=== Work instruction ===
Treat the line containing "Miranda Kerr (315, 1943)" as the last one, and return every line exactly from the first line of the material below up to it.

=== Given entries ===
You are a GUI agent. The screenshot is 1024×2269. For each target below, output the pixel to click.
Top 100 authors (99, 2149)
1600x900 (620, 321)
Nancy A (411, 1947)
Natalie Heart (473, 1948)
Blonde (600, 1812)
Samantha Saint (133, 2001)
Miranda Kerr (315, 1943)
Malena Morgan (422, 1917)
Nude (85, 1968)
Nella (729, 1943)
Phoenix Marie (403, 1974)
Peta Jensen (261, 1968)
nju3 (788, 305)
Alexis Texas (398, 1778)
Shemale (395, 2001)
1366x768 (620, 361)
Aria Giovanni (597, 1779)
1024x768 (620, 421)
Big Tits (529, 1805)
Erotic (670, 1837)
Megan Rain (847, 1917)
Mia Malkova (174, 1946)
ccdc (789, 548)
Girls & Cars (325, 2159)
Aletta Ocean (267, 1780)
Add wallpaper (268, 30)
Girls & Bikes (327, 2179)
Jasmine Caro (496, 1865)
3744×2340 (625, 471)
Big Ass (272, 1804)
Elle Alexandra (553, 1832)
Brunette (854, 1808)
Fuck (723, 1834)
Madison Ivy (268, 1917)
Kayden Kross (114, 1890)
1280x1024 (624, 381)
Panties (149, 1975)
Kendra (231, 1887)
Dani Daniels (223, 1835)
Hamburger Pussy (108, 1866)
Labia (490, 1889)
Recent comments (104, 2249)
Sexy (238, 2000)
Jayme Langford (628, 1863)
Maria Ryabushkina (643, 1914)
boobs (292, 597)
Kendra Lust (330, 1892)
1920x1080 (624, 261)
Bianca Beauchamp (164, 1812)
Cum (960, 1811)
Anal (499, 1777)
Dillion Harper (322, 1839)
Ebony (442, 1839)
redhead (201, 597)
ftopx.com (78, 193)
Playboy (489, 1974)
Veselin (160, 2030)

=== Solution to this problem ===
You are a GUI agent. The screenshot is 1024×2269. For each target below, output the pixel to click.
Top 100 authors (99, 2149)
1600x900 (620, 321)
Nancy A (411, 1947)
Natalie Heart (473, 1948)
Blonde (600, 1812)
Samantha Saint (133, 2001)
Miranda Kerr (315, 1943)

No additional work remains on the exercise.